- _Supplied material_:
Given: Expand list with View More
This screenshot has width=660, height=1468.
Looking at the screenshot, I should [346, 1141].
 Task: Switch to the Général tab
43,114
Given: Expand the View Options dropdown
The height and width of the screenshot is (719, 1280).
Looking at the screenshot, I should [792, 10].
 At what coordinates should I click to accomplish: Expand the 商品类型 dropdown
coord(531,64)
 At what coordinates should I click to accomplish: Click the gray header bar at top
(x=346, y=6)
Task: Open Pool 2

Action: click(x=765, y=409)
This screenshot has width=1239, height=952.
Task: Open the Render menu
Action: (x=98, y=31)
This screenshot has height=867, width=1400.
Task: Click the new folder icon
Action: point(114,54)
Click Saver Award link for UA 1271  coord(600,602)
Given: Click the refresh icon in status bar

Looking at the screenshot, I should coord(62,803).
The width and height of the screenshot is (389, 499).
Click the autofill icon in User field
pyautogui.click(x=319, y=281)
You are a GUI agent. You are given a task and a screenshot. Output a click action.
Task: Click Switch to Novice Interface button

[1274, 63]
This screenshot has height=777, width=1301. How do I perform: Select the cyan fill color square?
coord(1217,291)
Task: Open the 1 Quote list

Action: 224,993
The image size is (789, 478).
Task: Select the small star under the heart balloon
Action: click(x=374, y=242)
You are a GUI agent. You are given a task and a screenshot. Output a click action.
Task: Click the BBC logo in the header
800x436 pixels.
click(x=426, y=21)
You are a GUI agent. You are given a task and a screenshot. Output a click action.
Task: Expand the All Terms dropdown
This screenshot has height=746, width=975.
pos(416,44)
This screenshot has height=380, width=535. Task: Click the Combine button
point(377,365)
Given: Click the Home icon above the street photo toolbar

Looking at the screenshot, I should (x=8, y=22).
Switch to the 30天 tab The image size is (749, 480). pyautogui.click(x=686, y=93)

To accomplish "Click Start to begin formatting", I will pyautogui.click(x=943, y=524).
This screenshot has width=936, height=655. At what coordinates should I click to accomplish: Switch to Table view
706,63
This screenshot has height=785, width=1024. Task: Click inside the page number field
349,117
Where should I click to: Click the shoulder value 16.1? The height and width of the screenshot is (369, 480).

- _The task_:
Please restate each record exactly as it reads.

- _Written answer_:
Given: Expand list with View More
This screenshot has width=660, height=1468.
Looking at the screenshot, I should [346, 1141].
 Task: Switch to the Général tab
43,114
Given: Expand the View Options dropdown
The height and width of the screenshot is (719, 1280).
Looking at the screenshot, I should [792, 10].
 At what coordinates should I click to accomplish: Expand the 商品类型 dropdown
coord(531,64)
 At what coordinates should I click to accomplish: Click the gray header bar at top
(x=346, y=6)
Task: Open Pool 2

Action: click(x=765, y=409)
This screenshot has width=1239, height=952.
Task: Open the Render menu
Action: (x=98, y=31)
This screenshot has height=867, width=1400.
Task: Click the new folder icon
Action: point(114,54)
Click Saver Award link for UA 1271  coord(600,602)
Given: Click the refresh icon in status bar

Looking at the screenshot, I should coord(62,803).
The width and height of the screenshot is (389, 499).
Click the autofill icon in User field
pyautogui.click(x=319, y=281)
You are a GUI agent. You are given a task and a screenshot. Output a click action.
Task: Click Switch to Novice Interface button

[1274, 63]
This screenshot has height=777, width=1301. How do I perform: Select the cyan fill color square?
coord(1217,291)
Task: Open the 1 Quote list

Action: 224,993
The image size is (789, 478).
Task: Select the small star under the heart balloon
Action: click(x=374, y=242)
You are a GUI agent. You are given a task and a screenshot. Output a click action.
Task: Click the BBC logo in the header
800x436 pixels.
click(x=426, y=21)
You are a GUI agent. You are given a task and a screenshot. Output a click action.
Task: Expand the All Terms dropdown
This screenshot has height=746, width=975.
pos(416,44)
This screenshot has height=380, width=535. Task: Click the Combine button
point(377,365)
Given: Click the Home icon above the street photo toolbar

Looking at the screenshot, I should (x=8, y=22).
Switch to the 30天 tab The image size is (749, 480). pyautogui.click(x=686, y=93)

To accomplish "Click Start to begin formatting", I will pyautogui.click(x=943, y=524).
This screenshot has width=936, height=655. At what coordinates should I click to accomplish: Switch to Table view
706,63
This screenshot has height=785, width=1024. Task: Click inside the page number field
349,117
Where should I click to: Click the shoulder value 16.1? The height and width of the screenshot is (369, 480).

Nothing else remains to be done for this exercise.